Sunday, May 24, 2009

On Smiling

After dinner one night, we were just cooing over my three month old infant smiling. What is it about a baby’s smile that just makes you giggle, laugh out loud, feel so filled with love and happiness? Of course, I love to see my oldest Elijah smile, and my husband. But there is nothing like a baby’s smile. What is it?

My husband and I were just smiling and giggling over this little person’s smile and I got nervous that my five-year old Elijah would get jealous. But he just said, “when Ezra smiles, it makes me want to smile.”

How lovely a thing to hear! How perfect!

How happy it made that he wasn’t jealous, that the smile just made him happy.

So I tried it out at Ross. I smiled randomly at people who seemed unhappy or so focused on their goal they were unknowingly sporting frowns. I smiled and though they seemed tentative, they reciprocated. And the brief exchange was pleasant.

So, I try to do it more often with people everywhere.

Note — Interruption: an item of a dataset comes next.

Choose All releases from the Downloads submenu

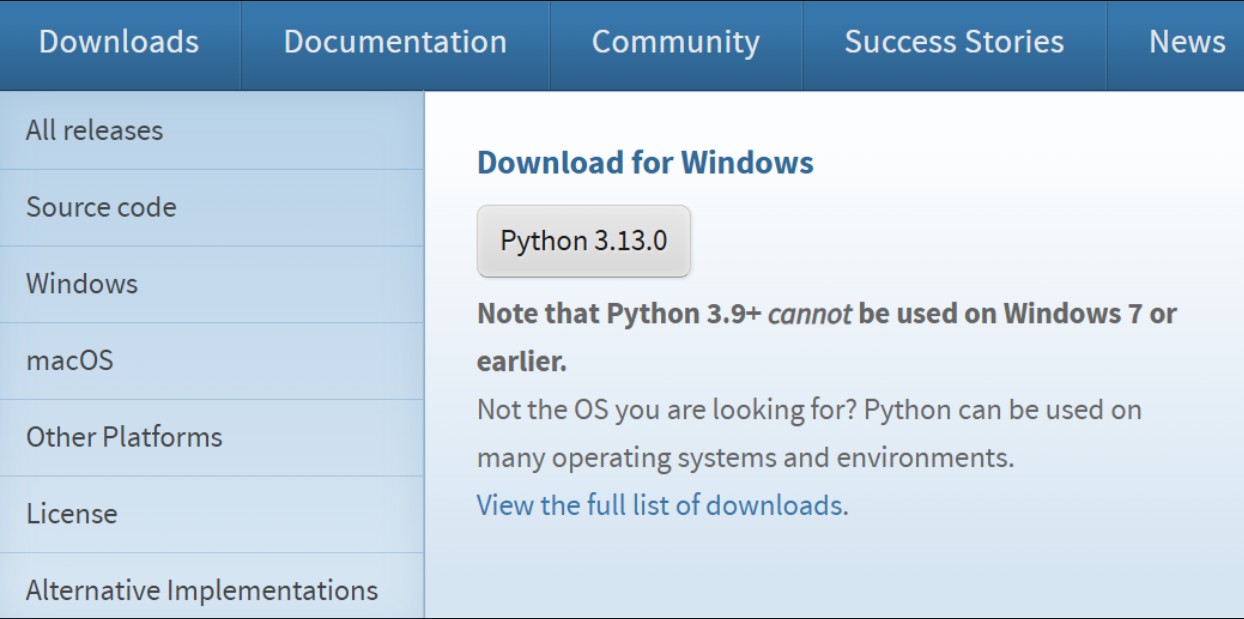point(95,130)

I try to remember that a smile is worth something. Unfortunately, I learned that a smile is worth more than I have in currency to the older gentleman who hasn’t received a smile in quite some time. The exchange sometimes includes an uninvited flirtation or “can I get your number?” Sometimes, I want to yank my smile back or say, “it’s just a smile! Not an invitation.” But I continue to smile and say thank you or no you cannot have my number.

I guess they are used to getting ugly mugs from people. Elijah has asked me about the ugly mug I’ve had on different occasions, “Mommy are you mad?”

“No honey, I’m not mad, why do you ask?” I reply with another question.
“Because you’re not smiling,” he lamented.

“I’m sorry,” and I give him the smile he deserves to see always.

On another occasion, it was simply, “I like it when you smile.” And I told him, “I like it when you smile.” And then we just smiled and our silly grins turned into laughter.

When I’m at work and smile at my students when they are down or deep in thought, their faces brighten and they smile back. I’ve even started smiling at random students in the hallways. They need those smiles, that energy, that warmth. I need that warmth and when I remember that a simple smile can supply warmth, I ask myself why aren’t you smiling and I reply with one.


  1. Hey...smiling does feel good. It's god to be reminded and to remind oneself. I've had the same reaction from people in the public. On the home base it's sometimes met with suspicion. That probably means more smiles are needed? Kinda like random acts of kindness on the cheap.

  2. I agree with Loretta, smiles are sometimes met with suspicion. This could be because people don't see them enough; and it might also be because people don't always know how to read them. A smile, like Ezra's, can bring joy. One spread between strangers can create the bond of a shared experience. A smile can carry a mulititude of meaning. I've learned to rely on one when I don't have the words. I think Mother Theresa described a smile as a gift or an act of love, but I also agree with Melville: "a smile is the chosen vehicle of all ambiguities."